* Required action
Look through the entries below. Report each line that has the word "Task" in it.
____ Records to use
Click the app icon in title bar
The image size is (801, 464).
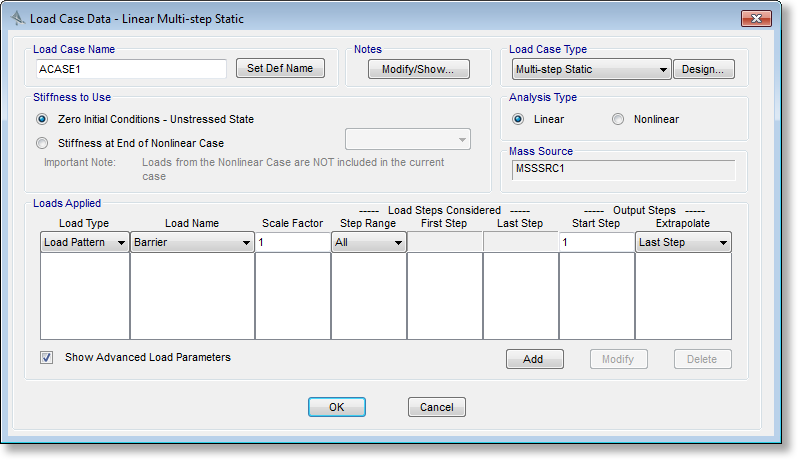pyautogui.click(x=17, y=19)
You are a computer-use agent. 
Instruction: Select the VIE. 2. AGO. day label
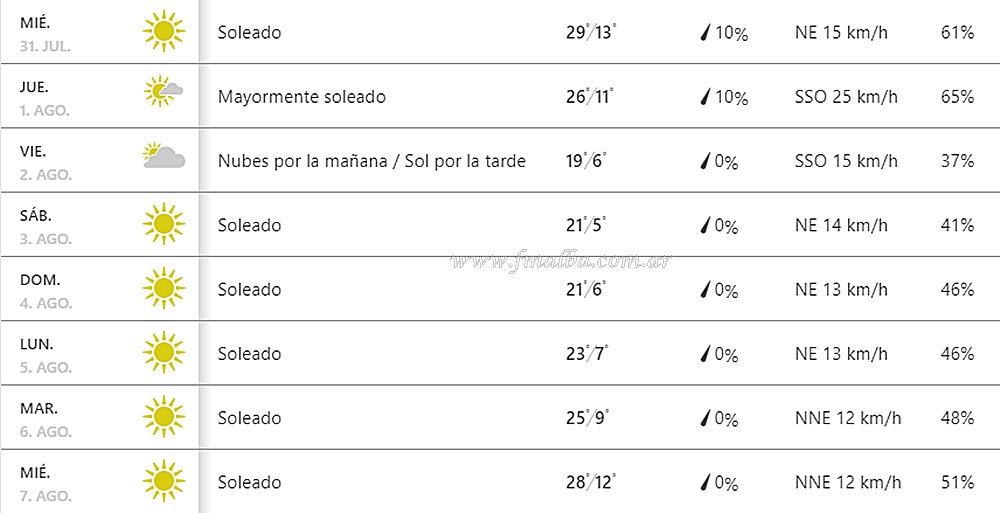[x=45, y=163]

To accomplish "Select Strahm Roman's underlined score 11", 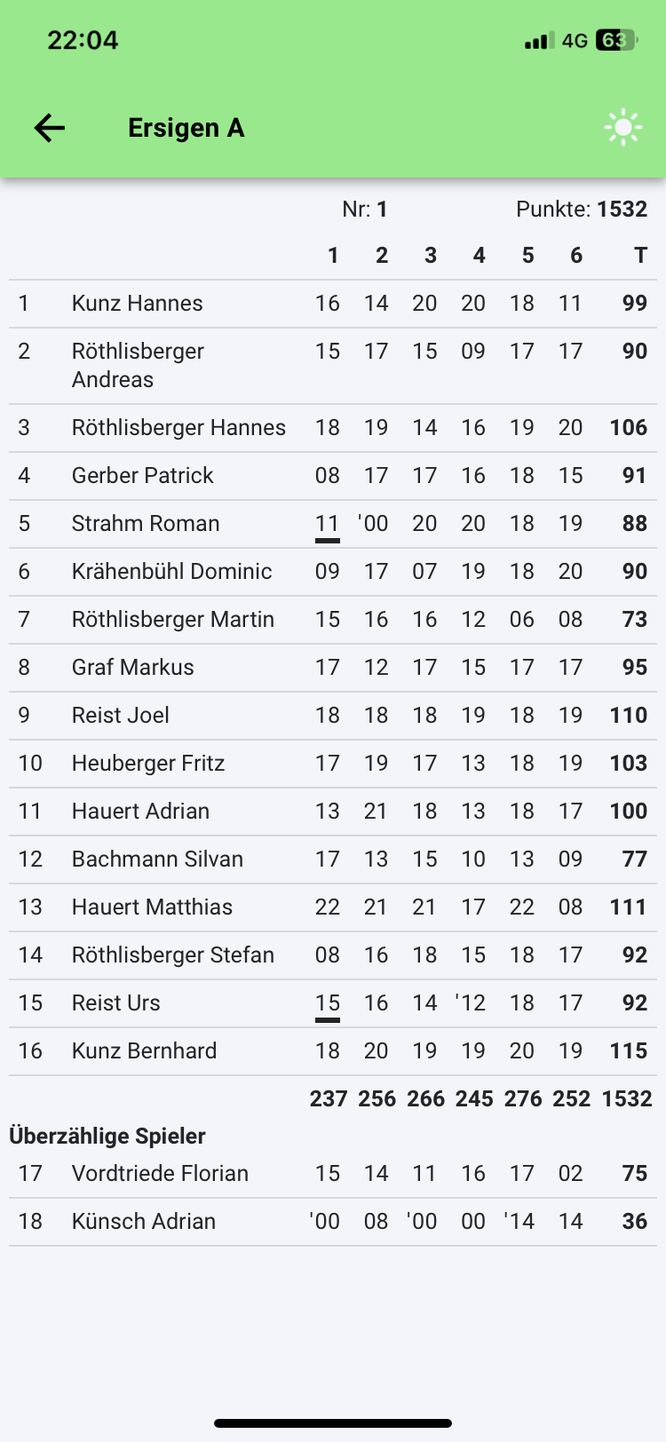I will [x=327, y=524].
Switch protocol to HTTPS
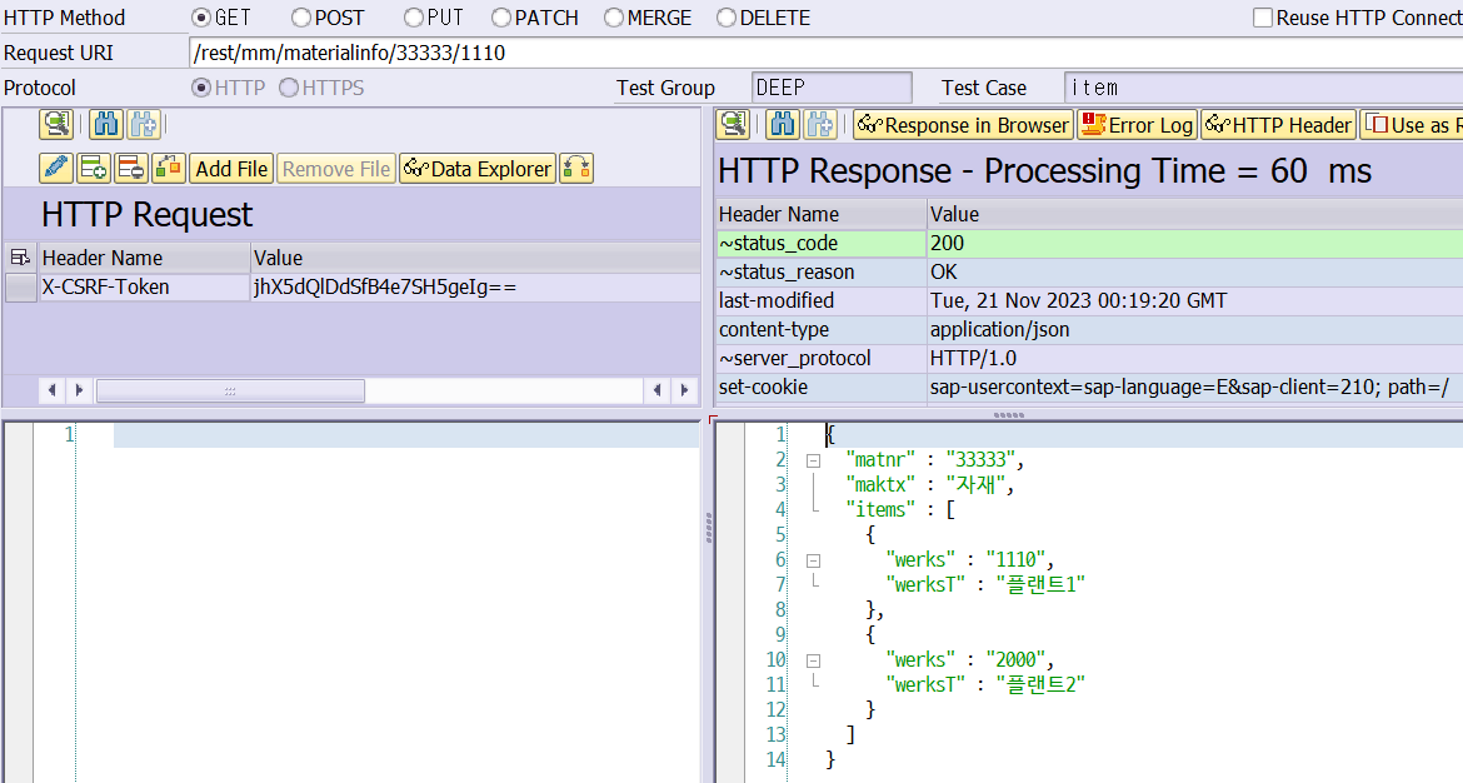 point(287,88)
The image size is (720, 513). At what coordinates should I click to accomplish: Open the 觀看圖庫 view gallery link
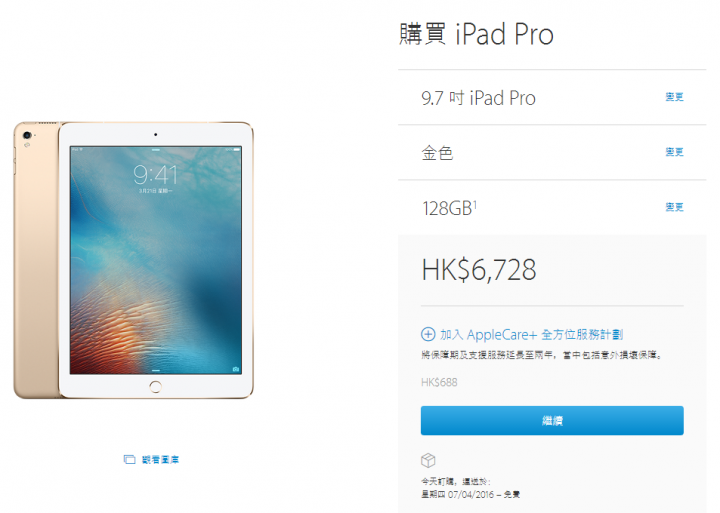coord(160,459)
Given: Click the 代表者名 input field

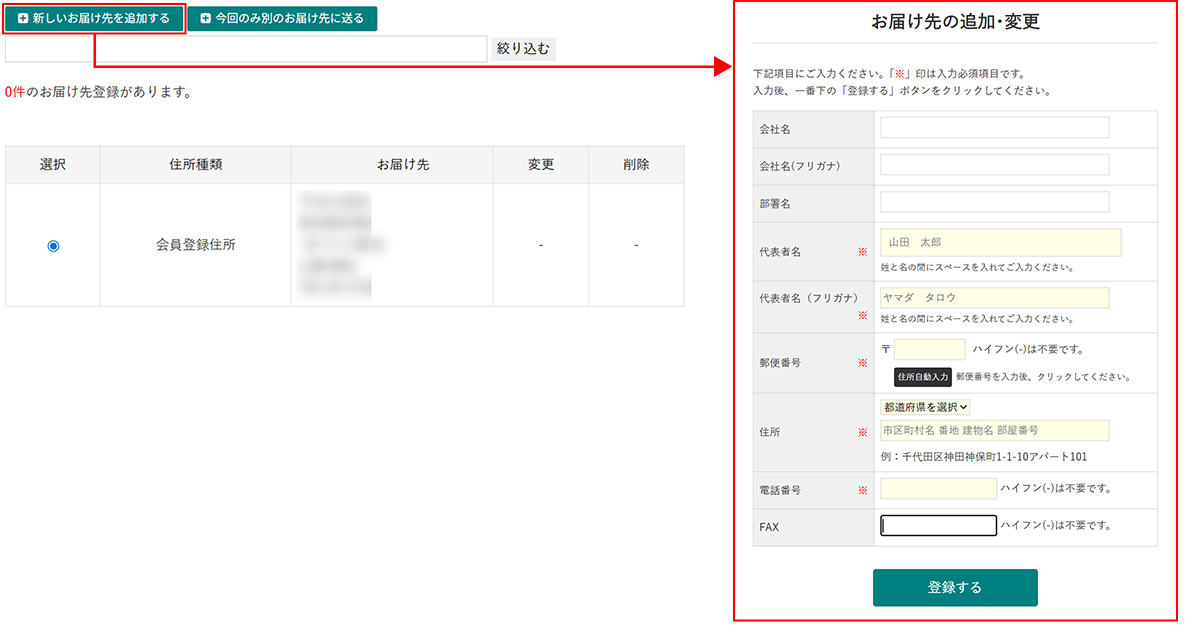Looking at the screenshot, I should coord(1000,243).
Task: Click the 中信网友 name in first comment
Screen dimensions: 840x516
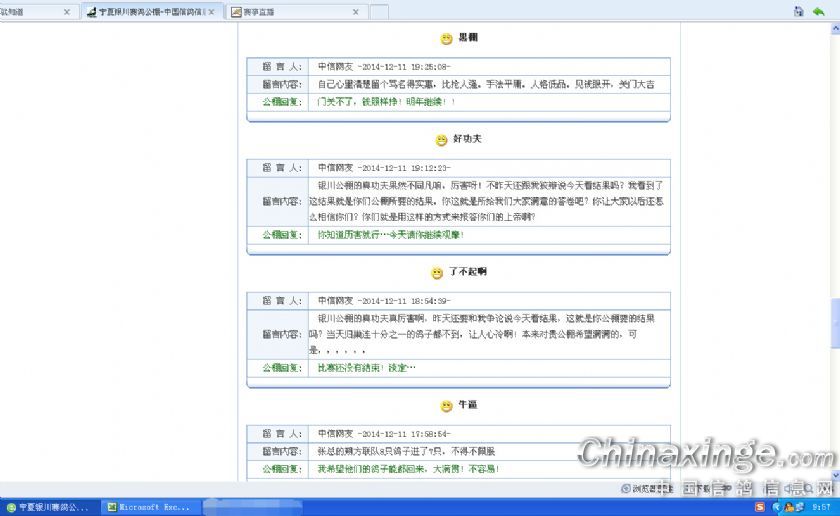Action: [x=335, y=67]
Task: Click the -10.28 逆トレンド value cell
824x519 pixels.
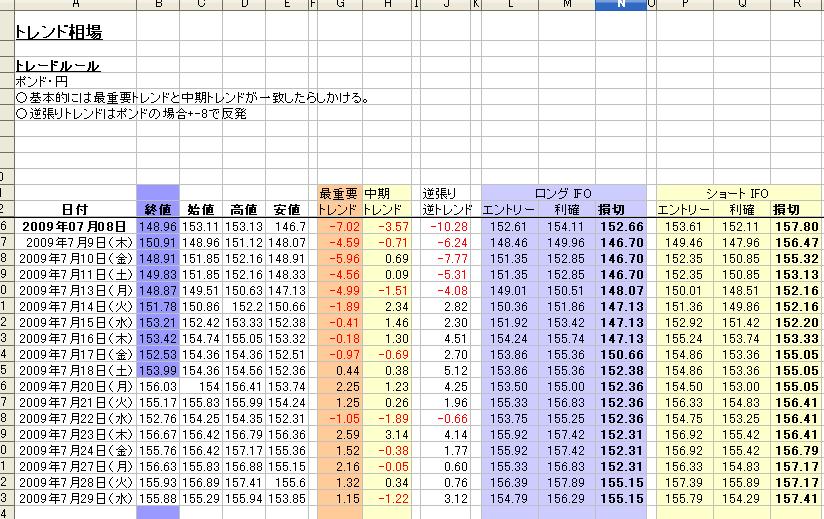Action: coord(442,227)
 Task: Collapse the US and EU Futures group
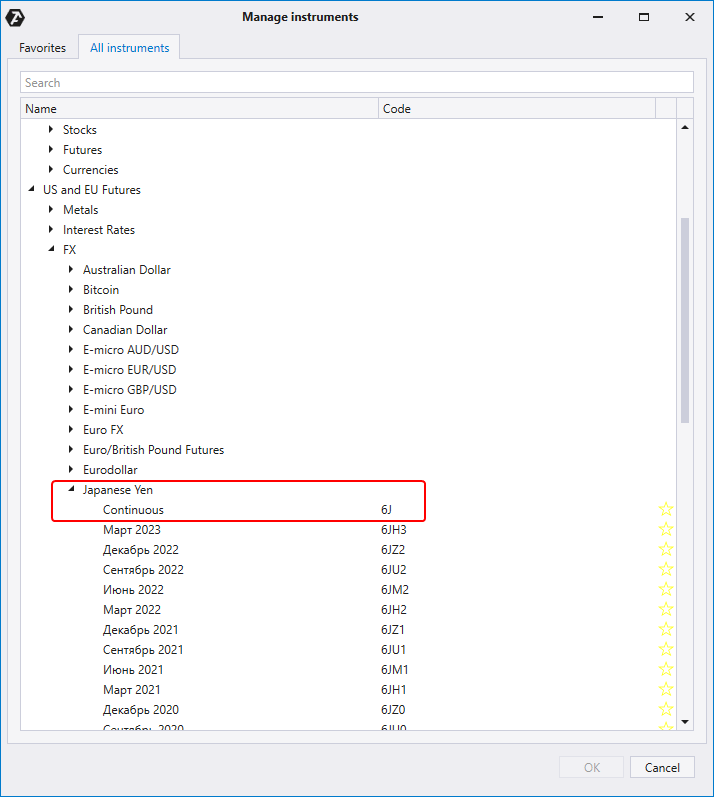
________
* Solution to this exercise
Task: Click the 中信网友 name in first comment
Task: Click the -10.28 逆トレンド value cell
 Task: Collapse the US and EU Futures group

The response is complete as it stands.